> Activity:
Reproduce the passage of the honorary degrees announcement that starts with "Posted on 13" and goes on through "by its members.".

> Text shown:
● ● ● ● ● ● ●
Posted on 13 January 2012
Dr Thomas Brewer, Professor Dame Sally Davies, Sir Mark Walport and Lyse Doucet will be awarded honorary doctorates at the University’s graduation ceremonies on 20 and 21 January.
The University confers honorary degrees on individuals who have made a significant contribution to society. Recipients often have existing links with the University and are chosen from nominations made by its members.
Dr Thomas Brewer is Deputy Director of the Bill & Melinda Gates Foundation’s Infectious Diseases Program. As Strategic Program Team Head for Enteric and Diarrheal Diseases, Global Health, he is committed to reducing childhood illness and death. From 2003 to 2008, he was the Foundation’s Senior Program Officer in the Infectious Diseases Program. In this role, he supported the University of York’s proposal to improve the supply of a key anti-malarial drug through molecular breeding of the plant Artemisia annua, resulting in the University receiving major grant support for this research.
● ● ● ● ● ● ●
> Information supplied:
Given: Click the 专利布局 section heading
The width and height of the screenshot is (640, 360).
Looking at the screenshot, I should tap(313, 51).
● ● ● ● ● ● ●
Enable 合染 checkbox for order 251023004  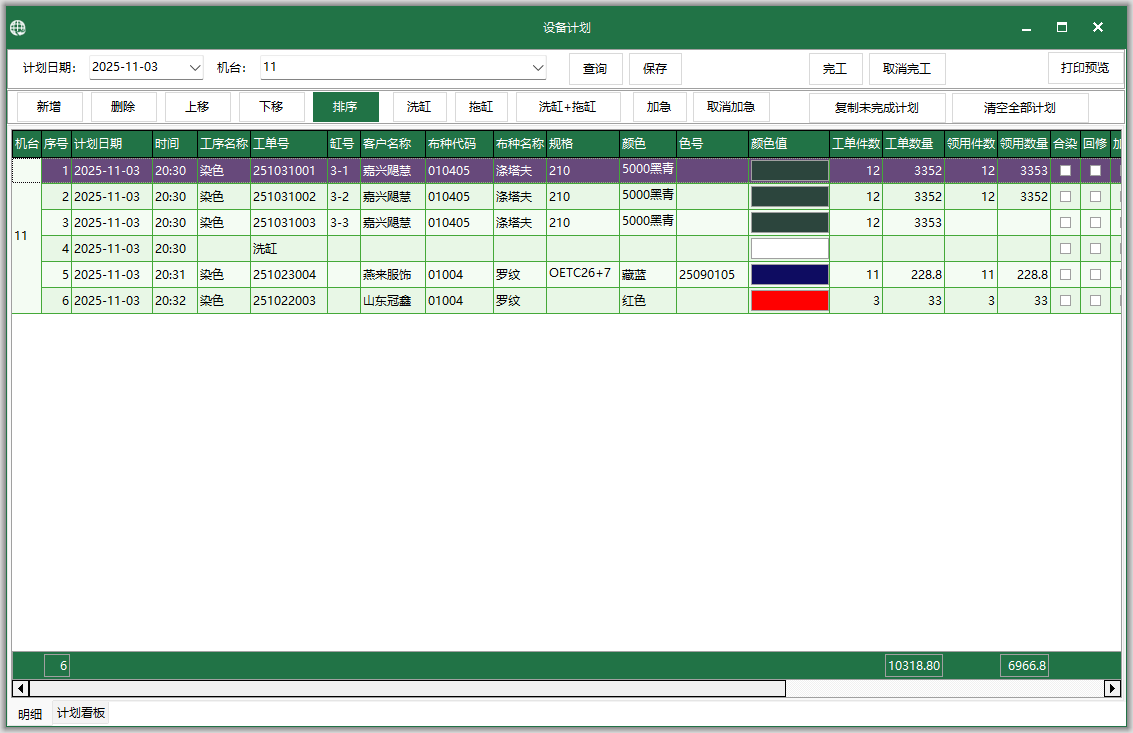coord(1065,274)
● ● ● ● ● ● ●
> Reply:
Posted on 13 January 2012
Dr Thomas Brewer, Professor Dame Sally Davies, Sir Mark Walport and Lyse Doucet will be awarded honorary doctorates at the University’s graduation ceremonies on 20 and 21 January.
The University confers honorary degrees on individuals who have made a significant contribution to society. Recipients often have existing links with the University and are chosen from nominations made by its members.